Authorities from Uruguay and Argentina have agreed to halt hake capture effective Oct. 1 on a temporary basis to preserve the species, it was announced.
The Joint Technical Committee of the Maritime Front ordered on Monday the prohibition of hake fishing in the Common Fishing Zone shared by Argentina and Uruguay through Dec. 31, 2022, within the following geographical points: a) 35°38'S - 53°20'W; b) 35°46'S - 52°51'W and c) 37°19s - 55°23'W.
The experts found it necessary to protect a concentration of juvenile specimens of hake (Merluccius hubbsi) found in the area in order to contribute to the proper conservation, rational exploitation and recovery of the resource.
The regulation allows the fishing of pelagic species using only mid-water nets and during daylight hours.

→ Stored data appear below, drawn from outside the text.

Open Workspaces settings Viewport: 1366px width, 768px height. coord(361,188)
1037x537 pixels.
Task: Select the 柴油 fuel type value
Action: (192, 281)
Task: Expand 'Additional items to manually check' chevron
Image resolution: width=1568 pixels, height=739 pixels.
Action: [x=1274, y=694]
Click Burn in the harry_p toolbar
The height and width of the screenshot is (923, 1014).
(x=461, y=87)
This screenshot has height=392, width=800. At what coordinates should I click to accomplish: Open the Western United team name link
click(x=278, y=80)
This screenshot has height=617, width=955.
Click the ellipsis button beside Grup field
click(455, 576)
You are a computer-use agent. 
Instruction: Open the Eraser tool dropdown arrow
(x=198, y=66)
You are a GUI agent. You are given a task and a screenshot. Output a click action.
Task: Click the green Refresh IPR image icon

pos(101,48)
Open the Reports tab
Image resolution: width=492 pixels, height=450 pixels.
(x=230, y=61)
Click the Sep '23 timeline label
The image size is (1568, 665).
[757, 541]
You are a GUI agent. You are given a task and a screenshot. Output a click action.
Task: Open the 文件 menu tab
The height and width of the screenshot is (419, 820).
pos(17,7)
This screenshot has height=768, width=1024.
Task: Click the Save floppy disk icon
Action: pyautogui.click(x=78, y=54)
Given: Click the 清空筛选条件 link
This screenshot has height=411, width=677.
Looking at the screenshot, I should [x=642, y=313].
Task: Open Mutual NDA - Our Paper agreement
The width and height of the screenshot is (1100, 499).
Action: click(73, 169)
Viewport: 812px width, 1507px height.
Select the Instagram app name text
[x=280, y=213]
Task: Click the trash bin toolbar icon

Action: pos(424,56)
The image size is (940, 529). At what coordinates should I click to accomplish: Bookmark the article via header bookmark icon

In this scenario and with the national shrimp season having ended, fishing in Argentina is now focused on the export of the product while the provinces prepare for regional year-ending seasons.
According to the National Institute of Statistics and Census (Indec), fishing exports in the first semester of 2022 amounted to US$ 835 million, or 1.9% of the country's total exports. Despite a 3.4% decrease from last year, fishing is among the economic activities having returned to pre-pandemic levels.
In Argentina's Patagonia, fishing has a place among other industries such as hydrocarbon exploitation, mining, and tourism.
In Chubut, one-third of foreign trade is fishing (US$ 2,914 million, against US$ 2,030 million in 2020). In Santa Cruz, fishing reached exports for US$ 2.316 million, still below the US$ 2.459 million from 2019.
According to the Patagonia Tercer Milenio Foundation, in Chubut, there are serious problems regarding regulation since this is due to the absence of selectivity devices and equipment; gross failures in control and inspection; an integral modality of violations, abuses, non-compliance and 'ignorance' of the rules and laws in force; absence of an integral organization of the regulatory framework; a scarce presence of inspectors, and absence of management plans in the conceptual framework of Sustainable Development.
Provincial bill 072/22 authored by Deputy Carlos Eliceche seeks to address these shortcomings while recognizing the existence of the Interjurisdictional Area of Restricted Fishing Effort (AIER), created by the Nation and the Province, as an exclusive place for vessels of 21 meters in length -the historical Yellow Fleet-, to carry out their activity. The new rule would allow Yellow Fleet vessels to increase their catch limit to 1,900 boxes equivalent to 34.5 tons of shrimp, while the artisanal fleet may increase its size up to 10.5 meters and increase the catch limit to 550 boxes of shrimp.
Rio Negro lawmakers are also taking steps toward updating the 1985 Fishing Law, while in Santa Cruz, there is currently a bill that seeks to stop the overexploitation of the resource pending an Integral Hydrological Planning.